Saturday, December 13, 2014

Gov. Pat McCrory agrees. Attorney General Roy Cooper, McCrory’s likely 2016 opponent, agrees. U.S. Sen.-elect Thom Tillis agrees. More than half of the N.C. House of Representatives agrees. About 90 mayors of North Carolina cities agree. Seventy percent of North Carolinians agree. We agree.

What do all of these people agree about? They agree that it is time to change the way North Carolina handles the legislative redistricting process – to give our state a fair and impartial system for drawing legislative and congressional districts and to make their voice heard in elections.

In America, Election Day should be when voters have their say. We expect our elections to be fair and our votes to count. We want to choose the people who represent us, but for the last several decades that is not what has happened. Partisan politicians – Democrats and Republicans alike – have drawn maps to benefit themselves and keep their parties in power.

The results are clear. In 1992, almost half of the voters in North Carolina voted for a Republican for the state Senate, yet only about 30 percent of the senators elected were Republicans. In the election last month, almost half of the voters in North Carolina voted for a Democrat for the U.S. House of Representatives, but Democrats won only three of the 13 congressional races.

Why is there such a disconnect between what voters want and election results? It is because maps are drawn behind closed doors to benefit partisan interests. This has created districts that short-circuit the interests of the voters and directly benefit the party in power. Simply put, this is a conflict of interest.

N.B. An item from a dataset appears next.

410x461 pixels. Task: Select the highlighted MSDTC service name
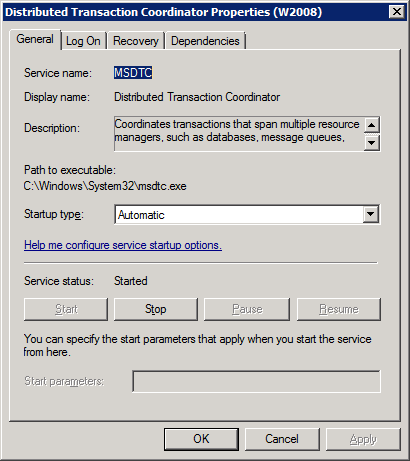(133, 73)
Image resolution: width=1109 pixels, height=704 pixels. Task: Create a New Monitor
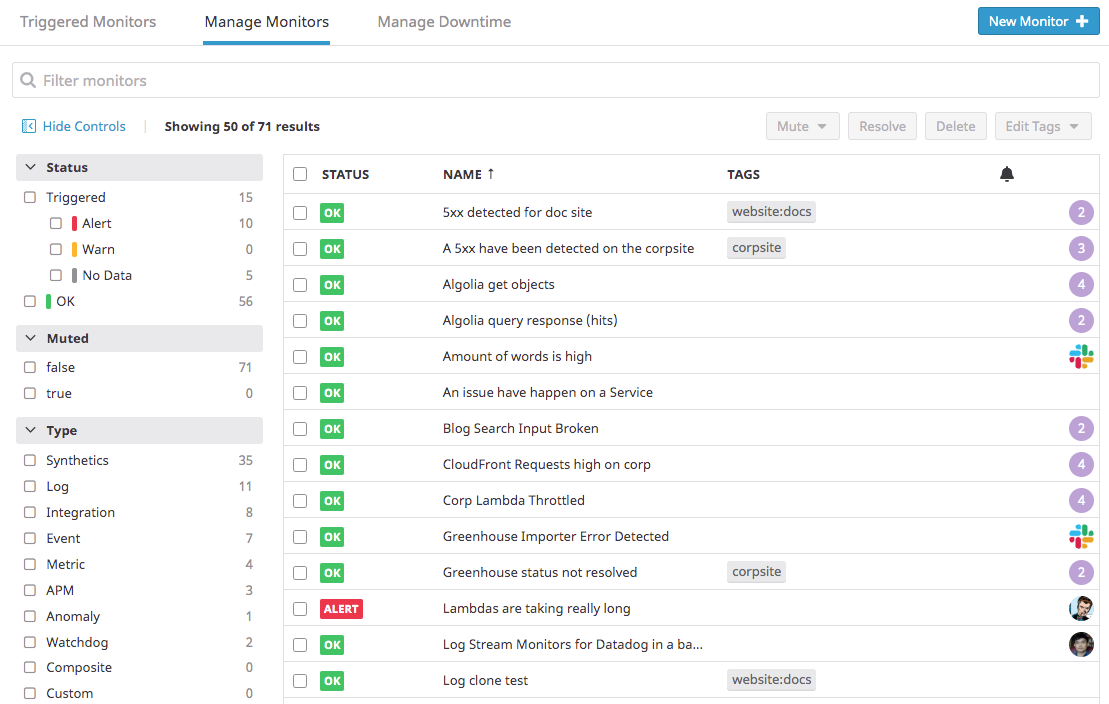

We and other people who value their votes are acting to reform the rules, so the process of drawing election maps will be transparent, impartial and fair.

We need to make sure that elections reflect the will of the people, not the politicians. To do this, voters must be able to select their elected officials, instead of elected officials selecting their voters. Then and only then will we have government of, by and for the people.

North Carolina has taken some small steps toward pulling back the curtain and making the process fair, impartial and transparent, and 2015 is the right time for the General Assembly to take some bigger steps and more fully transform the process.

We are pleased that McCrory, Cooper, Tillis, more than 60 legislators and 90 mayors and a majority of North Carolinians are ready for change. Tell your legislators that you want impartial, fair redistricting to be at the top of their “to-do” list in 2015. Tell them that it is time to demonstrate courage and leadership and to tackle and fix this problem. If we wait, and citizens decide that voting in sham elections is not worth their effort, we put at risk the very foundation of democracy.

John and Ann Campbell are business owners in Raleigh.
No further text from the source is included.